→ Task prompt
Could the records below please be retyped exactly, with their pictures left out?

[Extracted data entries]
# # # # #
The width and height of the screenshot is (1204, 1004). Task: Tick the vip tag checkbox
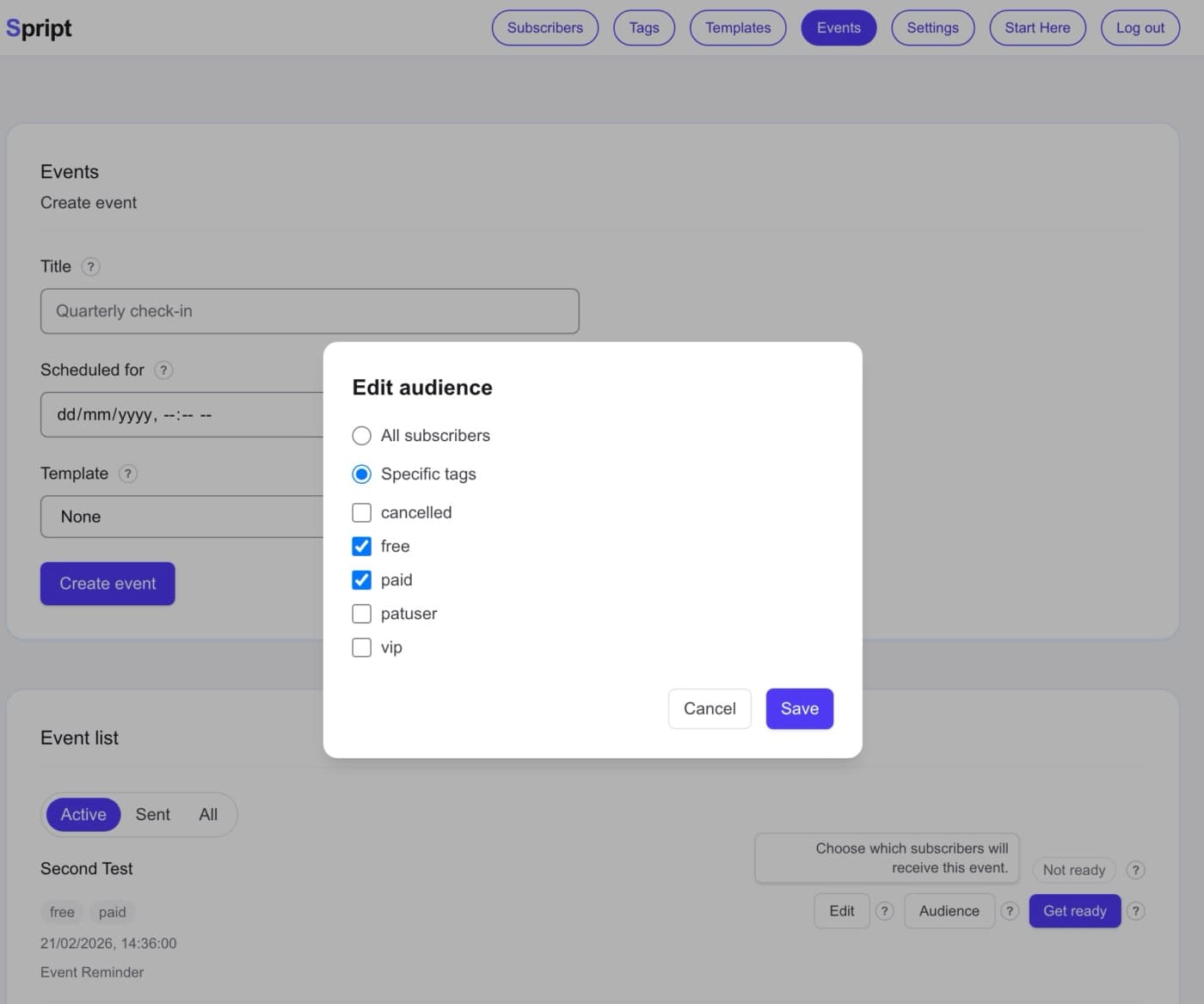pyautogui.click(x=362, y=647)
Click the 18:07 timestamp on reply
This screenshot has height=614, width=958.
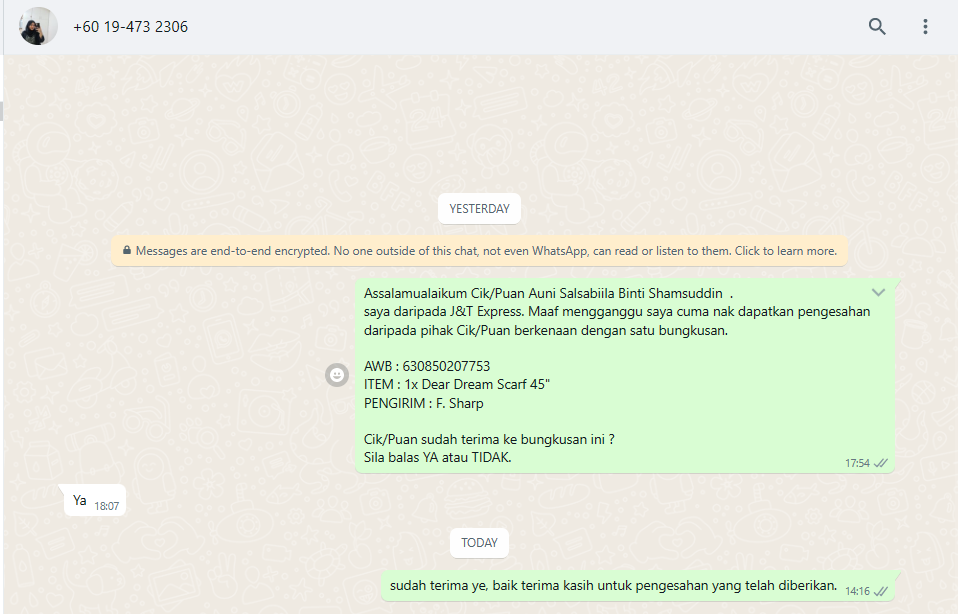(107, 506)
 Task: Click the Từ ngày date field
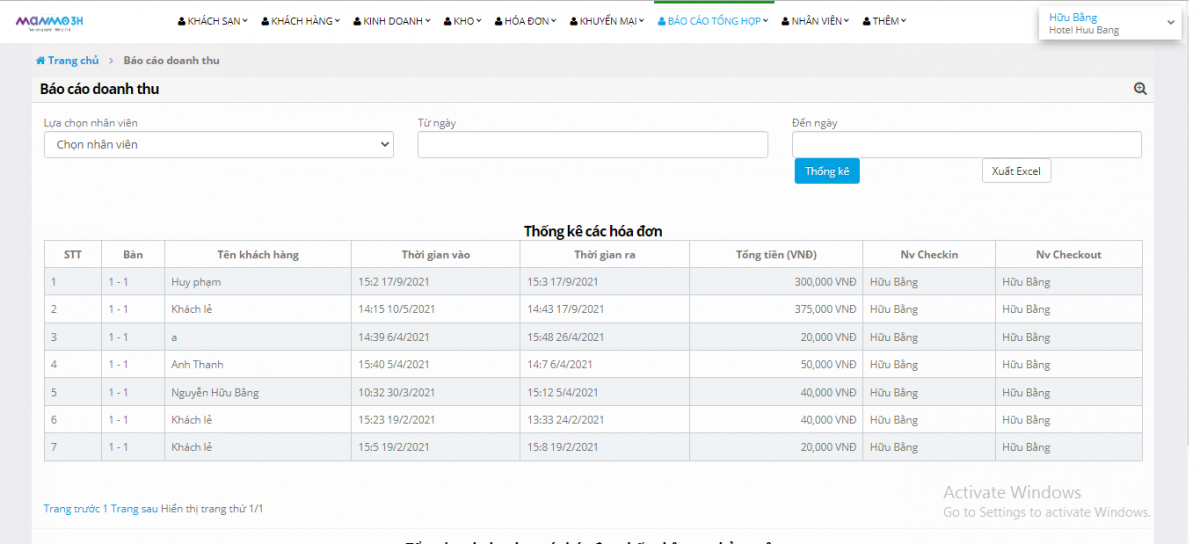593,145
# # # # #
→ Exercise result
The width and height of the screenshot is (1204, 1004). Task: Tick the vip tag checkbox
pyautogui.click(x=362, y=647)
Click the 18:07 timestamp on reply
This screenshot has height=614, width=958.
(107, 506)
 Task: Click the Từ ngày date field
593,145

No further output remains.